:: PROVIDED DATA ::

------------------------

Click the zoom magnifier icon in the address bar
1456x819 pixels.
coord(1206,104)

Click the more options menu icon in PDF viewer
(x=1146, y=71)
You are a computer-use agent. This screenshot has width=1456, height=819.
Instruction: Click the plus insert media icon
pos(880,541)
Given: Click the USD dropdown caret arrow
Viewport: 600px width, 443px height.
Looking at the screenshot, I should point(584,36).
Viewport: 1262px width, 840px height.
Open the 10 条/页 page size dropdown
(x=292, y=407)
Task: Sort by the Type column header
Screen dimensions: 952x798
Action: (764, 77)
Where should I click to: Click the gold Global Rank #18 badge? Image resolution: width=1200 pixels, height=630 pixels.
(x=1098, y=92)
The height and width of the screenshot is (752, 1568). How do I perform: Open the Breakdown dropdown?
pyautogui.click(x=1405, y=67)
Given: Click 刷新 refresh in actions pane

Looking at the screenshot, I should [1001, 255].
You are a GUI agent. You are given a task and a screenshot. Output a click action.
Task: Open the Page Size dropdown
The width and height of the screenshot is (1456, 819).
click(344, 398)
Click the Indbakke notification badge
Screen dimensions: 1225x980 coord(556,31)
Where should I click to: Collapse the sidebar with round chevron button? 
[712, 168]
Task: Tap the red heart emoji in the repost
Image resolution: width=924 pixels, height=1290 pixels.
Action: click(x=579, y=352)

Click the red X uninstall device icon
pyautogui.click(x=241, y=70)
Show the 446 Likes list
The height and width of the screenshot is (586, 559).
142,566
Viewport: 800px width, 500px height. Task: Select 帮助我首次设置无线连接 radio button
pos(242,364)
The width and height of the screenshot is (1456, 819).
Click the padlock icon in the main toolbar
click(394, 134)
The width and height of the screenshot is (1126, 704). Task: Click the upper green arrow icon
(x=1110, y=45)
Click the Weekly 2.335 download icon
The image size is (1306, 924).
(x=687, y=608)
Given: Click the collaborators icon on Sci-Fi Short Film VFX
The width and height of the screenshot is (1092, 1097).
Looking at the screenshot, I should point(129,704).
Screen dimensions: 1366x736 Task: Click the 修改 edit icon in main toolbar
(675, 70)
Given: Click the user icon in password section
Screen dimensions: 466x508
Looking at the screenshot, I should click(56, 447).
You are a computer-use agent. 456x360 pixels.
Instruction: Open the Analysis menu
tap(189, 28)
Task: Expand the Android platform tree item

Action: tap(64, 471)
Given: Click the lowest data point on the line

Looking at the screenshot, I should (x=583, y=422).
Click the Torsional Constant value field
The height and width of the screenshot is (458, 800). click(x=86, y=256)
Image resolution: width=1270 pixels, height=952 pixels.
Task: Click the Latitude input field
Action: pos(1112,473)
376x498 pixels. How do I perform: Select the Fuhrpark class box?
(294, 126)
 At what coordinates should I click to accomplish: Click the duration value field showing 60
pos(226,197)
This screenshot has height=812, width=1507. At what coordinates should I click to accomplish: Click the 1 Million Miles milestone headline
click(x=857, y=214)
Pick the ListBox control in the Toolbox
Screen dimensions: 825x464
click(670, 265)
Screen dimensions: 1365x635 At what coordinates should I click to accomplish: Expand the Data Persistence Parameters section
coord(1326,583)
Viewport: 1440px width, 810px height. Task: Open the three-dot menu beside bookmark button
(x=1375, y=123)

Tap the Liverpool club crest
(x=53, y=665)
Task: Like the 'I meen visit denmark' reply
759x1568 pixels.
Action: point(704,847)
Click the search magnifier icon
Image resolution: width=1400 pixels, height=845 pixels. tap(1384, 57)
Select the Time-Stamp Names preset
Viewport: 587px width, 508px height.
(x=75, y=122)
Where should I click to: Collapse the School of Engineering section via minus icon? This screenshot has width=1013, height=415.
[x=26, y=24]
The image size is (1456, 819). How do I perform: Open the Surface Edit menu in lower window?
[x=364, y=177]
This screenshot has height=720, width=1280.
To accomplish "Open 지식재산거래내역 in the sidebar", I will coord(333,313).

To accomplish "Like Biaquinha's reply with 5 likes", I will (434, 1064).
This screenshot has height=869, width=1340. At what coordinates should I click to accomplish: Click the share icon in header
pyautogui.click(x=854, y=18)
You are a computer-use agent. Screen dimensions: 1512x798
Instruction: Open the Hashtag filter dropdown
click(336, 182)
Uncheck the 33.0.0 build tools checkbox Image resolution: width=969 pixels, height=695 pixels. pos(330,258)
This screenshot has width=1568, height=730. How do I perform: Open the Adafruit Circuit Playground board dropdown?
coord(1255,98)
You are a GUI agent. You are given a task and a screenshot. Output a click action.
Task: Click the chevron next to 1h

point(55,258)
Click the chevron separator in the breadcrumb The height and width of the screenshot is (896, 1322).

------------------------

List every line of the entries above that contains the word "magnifier".

:: EXPECTED OUTPUT ::
Click the zoom magnifier icon in the address bar
Click the search magnifier icon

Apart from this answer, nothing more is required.